**** DATA PROVIDED ****

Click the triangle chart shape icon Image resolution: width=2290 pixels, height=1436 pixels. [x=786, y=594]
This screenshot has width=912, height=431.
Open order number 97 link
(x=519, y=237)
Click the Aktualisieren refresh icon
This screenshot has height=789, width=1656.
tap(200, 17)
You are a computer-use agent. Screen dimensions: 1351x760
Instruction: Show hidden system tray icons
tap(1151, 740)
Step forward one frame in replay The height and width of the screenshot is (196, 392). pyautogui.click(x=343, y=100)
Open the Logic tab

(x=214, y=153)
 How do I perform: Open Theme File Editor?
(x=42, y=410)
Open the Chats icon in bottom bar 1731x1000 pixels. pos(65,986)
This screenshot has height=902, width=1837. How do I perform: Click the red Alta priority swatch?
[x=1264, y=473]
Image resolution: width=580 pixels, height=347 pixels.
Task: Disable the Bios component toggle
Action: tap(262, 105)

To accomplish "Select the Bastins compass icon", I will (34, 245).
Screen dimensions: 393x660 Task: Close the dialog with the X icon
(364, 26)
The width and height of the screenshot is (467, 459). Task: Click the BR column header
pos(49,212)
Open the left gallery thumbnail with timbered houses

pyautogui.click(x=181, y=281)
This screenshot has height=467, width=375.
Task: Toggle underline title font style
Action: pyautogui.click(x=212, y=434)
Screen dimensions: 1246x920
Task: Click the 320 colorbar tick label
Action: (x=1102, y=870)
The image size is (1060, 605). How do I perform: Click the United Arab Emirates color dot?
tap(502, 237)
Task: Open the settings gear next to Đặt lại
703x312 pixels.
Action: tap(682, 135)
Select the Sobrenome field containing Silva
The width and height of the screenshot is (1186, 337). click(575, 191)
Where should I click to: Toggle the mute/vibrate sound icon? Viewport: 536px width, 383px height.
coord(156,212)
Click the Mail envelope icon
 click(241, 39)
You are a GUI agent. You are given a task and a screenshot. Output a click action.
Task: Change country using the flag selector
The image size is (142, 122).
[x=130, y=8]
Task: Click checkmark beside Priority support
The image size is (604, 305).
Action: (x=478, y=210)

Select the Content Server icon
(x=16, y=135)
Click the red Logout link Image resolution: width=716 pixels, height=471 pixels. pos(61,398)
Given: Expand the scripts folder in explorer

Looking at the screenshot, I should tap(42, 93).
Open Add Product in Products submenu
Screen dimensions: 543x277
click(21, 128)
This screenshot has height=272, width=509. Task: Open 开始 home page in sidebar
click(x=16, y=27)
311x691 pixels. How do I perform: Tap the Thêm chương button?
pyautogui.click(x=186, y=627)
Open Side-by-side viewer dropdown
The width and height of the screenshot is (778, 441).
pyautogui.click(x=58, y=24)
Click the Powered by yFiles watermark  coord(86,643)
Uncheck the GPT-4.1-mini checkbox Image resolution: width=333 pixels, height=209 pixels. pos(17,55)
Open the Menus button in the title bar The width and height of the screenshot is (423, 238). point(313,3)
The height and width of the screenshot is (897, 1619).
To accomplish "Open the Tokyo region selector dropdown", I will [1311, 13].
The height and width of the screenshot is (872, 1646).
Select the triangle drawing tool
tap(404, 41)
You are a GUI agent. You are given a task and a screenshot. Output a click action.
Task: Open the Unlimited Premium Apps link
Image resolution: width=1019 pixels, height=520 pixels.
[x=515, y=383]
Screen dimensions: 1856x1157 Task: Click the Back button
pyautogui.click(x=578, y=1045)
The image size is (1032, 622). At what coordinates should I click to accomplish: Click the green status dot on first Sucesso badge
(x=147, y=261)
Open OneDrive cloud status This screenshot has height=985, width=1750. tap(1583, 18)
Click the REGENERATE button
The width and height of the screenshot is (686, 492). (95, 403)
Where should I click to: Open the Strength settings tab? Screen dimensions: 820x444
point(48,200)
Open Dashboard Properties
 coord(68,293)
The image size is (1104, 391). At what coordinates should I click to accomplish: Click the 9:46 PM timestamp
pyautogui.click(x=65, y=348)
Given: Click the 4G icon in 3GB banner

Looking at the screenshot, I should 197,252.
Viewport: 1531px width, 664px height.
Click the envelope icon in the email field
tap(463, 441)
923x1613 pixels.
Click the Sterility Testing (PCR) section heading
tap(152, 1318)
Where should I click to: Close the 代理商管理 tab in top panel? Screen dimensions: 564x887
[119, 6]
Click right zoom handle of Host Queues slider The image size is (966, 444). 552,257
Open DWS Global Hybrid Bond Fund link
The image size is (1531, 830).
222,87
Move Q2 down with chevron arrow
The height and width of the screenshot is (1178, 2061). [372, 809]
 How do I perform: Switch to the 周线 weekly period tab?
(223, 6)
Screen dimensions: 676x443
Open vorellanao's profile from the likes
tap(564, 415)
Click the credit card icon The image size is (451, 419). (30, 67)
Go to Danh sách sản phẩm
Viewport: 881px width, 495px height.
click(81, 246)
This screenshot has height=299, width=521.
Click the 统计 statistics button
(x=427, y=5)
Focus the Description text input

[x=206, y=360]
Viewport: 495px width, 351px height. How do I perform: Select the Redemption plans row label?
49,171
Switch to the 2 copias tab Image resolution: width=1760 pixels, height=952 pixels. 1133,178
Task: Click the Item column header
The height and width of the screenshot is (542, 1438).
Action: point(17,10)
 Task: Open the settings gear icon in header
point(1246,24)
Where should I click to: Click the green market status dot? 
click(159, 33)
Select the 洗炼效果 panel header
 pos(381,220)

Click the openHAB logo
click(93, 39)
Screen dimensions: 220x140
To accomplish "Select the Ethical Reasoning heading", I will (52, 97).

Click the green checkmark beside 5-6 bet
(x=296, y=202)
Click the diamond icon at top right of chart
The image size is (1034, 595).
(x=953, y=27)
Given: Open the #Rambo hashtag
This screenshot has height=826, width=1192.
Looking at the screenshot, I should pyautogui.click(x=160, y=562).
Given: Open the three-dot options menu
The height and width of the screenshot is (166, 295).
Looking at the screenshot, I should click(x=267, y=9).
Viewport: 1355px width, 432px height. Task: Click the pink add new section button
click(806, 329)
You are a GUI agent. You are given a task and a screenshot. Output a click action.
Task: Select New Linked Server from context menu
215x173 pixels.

****

WHAT IS ASKED: Reproduce every line of the data above verbatim, without changing anything.

FINISHED ANSWER:
Click the triangle chart shape icon Image resolution: width=2290 pixels, height=1436 pixels. [x=786, y=594]
This screenshot has width=912, height=431.
Open order number 97 link
(x=519, y=237)
Click the Aktualisieren refresh icon
This screenshot has height=789, width=1656.
tap(200, 17)
You are a computer-use agent. Screen dimensions: 1351x760
Instruction: Show hidden system tray icons
tap(1151, 740)
Step forward one frame in replay The height and width of the screenshot is (196, 392). pyautogui.click(x=343, y=100)
Open the Logic tab

(x=214, y=153)
 How do I perform: Open Theme File Editor?
(x=42, y=410)
Open the Chats icon in bottom bar 1731x1000 pixels. pos(65,986)
This screenshot has height=902, width=1837. How do I perform: Click the red Alta priority swatch?
[x=1264, y=473]
Image resolution: width=580 pixels, height=347 pixels.
Task: Disable the Bios component toggle
Action: tap(262, 105)

To accomplish "Select the Bastins compass icon", I will (34, 245).
Screen dimensions: 393x660 Task: Close the dialog with the X icon
(364, 26)
The width and height of the screenshot is (467, 459). Task: Click the BR column header
pos(49,212)
Open the left gallery thumbnail with timbered houses

pyautogui.click(x=181, y=281)
This screenshot has height=467, width=375.
Task: Toggle underline title font style
Action: pyautogui.click(x=212, y=434)
Screen dimensions: 1246x920
Task: Click the 320 colorbar tick label
Action: (x=1102, y=870)
The image size is (1060, 605). How do I perform: Click the United Arab Emirates color dot?
tap(502, 237)
Task: Open the settings gear next to Đặt lại
703x312 pixels.
Action: tap(682, 135)
Select the Sobrenome field containing Silva
The width and height of the screenshot is (1186, 337). click(575, 191)
Where should I click to: Toggle the mute/vibrate sound icon? Viewport: 536px width, 383px height.
coord(156,212)
Click the Mail envelope icon
 click(241, 39)
You are a GUI agent. You are given a task and a screenshot. Output a click action.
Task: Change country using the flag selector
The image size is (142, 122).
[x=130, y=8]
Task: Click checkmark beside Priority support
The image size is (604, 305).
Action: (x=478, y=210)

Select the Content Server icon
(x=16, y=135)
Click the red Logout link Image resolution: width=716 pixels, height=471 pixels. pos(61,398)
Given: Expand the scripts folder in explorer

Looking at the screenshot, I should tap(42, 93).
Open Add Product in Products submenu
Screen dimensions: 543x277
click(21, 128)
This screenshot has height=272, width=509. Task: Open 开始 home page in sidebar
click(x=16, y=27)
311x691 pixels. How do I perform: Tap the Thêm chương button?
pyautogui.click(x=186, y=627)
Open Side-by-side viewer dropdown
The width and height of the screenshot is (778, 441).
pyautogui.click(x=58, y=24)
Click the Powered by yFiles watermark  coord(86,643)
Uncheck the GPT-4.1-mini checkbox Image resolution: width=333 pixels, height=209 pixels. pos(17,55)
Open the Menus button in the title bar The width and height of the screenshot is (423, 238). point(313,3)
The height and width of the screenshot is (897, 1619).
To accomplish "Open the Tokyo region selector dropdown", I will [1311, 13].
The height and width of the screenshot is (872, 1646).
Select the triangle drawing tool
tap(404, 41)
You are a GUI agent. You are given a task and a screenshot. Output a click action.
Task: Open the Unlimited Premium Apps link
Image resolution: width=1019 pixels, height=520 pixels.
[x=515, y=383]
Screen dimensions: 1856x1157 Task: Click the Back button
pyautogui.click(x=578, y=1045)
The image size is (1032, 622). At what coordinates should I click to accomplish: Click the green status dot on first Sucesso badge
(x=147, y=261)
Open OneDrive cloud status This screenshot has height=985, width=1750. tap(1583, 18)
Click the REGENERATE button
The width and height of the screenshot is (686, 492). (95, 403)
Where should I click to: Open the Strength settings tab? Screen dimensions: 820x444
point(48,200)
Open Dashboard Properties
 coord(68,293)
The image size is (1104, 391). At what coordinates should I click to accomplish: Click the 9:46 PM timestamp
pyautogui.click(x=65, y=348)
Given: Click the 4G icon in 3GB banner

Looking at the screenshot, I should 197,252.
Viewport: 1531px width, 664px height.
Click the envelope icon in the email field
tap(463, 441)
923x1613 pixels.
Click the Sterility Testing (PCR) section heading
tap(152, 1318)
Where should I click to: Close the 代理商管理 tab in top panel? Screen dimensions: 564x887
[119, 6]
Click right zoom handle of Host Queues slider The image size is (966, 444). 552,257
Open DWS Global Hybrid Bond Fund link
The image size is (1531, 830).
222,87
Move Q2 down with chevron arrow
The height and width of the screenshot is (1178, 2061). [372, 809]
 How do I perform: Switch to the 周线 weekly period tab?
(223, 6)
Screen dimensions: 676x443
Open vorellanao's profile from the likes
tap(564, 415)
Click the credit card icon The image size is (451, 419). (30, 67)
Go to Danh sách sản phẩm
Viewport: 881px width, 495px height.
click(81, 246)
This screenshot has height=299, width=521.
Click the 统计 statistics button
(x=427, y=5)
Focus the Description text input

[x=206, y=360]
Viewport: 495px width, 351px height. How do I perform: Select the Redemption plans row label?
49,171
Switch to the 2 copias tab Image resolution: width=1760 pixels, height=952 pixels. 1133,178
Task: Click the Item column header
The height and width of the screenshot is (542, 1438).
Action: point(17,10)
 Task: Open the settings gear icon in header
point(1246,24)
Where should I click to: Click the green market status dot? 
click(159, 33)
Select the 洗炼效果 panel header
 pos(381,220)

Click the openHAB logo
click(93, 39)
Screen dimensions: 220x140
To accomplish "Select the Ethical Reasoning heading", I will (52, 97).

Click the green checkmark beside 5-6 bet
(x=296, y=202)
Click the diamond icon at top right of chart
The image size is (1034, 595).
(x=953, y=27)
Given: Open the #Rambo hashtag
This screenshot has height=826, width=1192.
Looking at the screenshot, I should pyautogui.click(x=160, y=562).
Given: Open the three-dot options menu
The height and width of the screenshot is (166, 295).
Looking at the screenshot, I should click(x=267, y=9).
Viewport: 1355px width, 432px height. Task: Click the pink add new section button
click(806, 329)
You are a GUI agent. You are given a task and a screenshot. Output a click action.
Task: Select New Linked Server from context menu
215x173 pixels.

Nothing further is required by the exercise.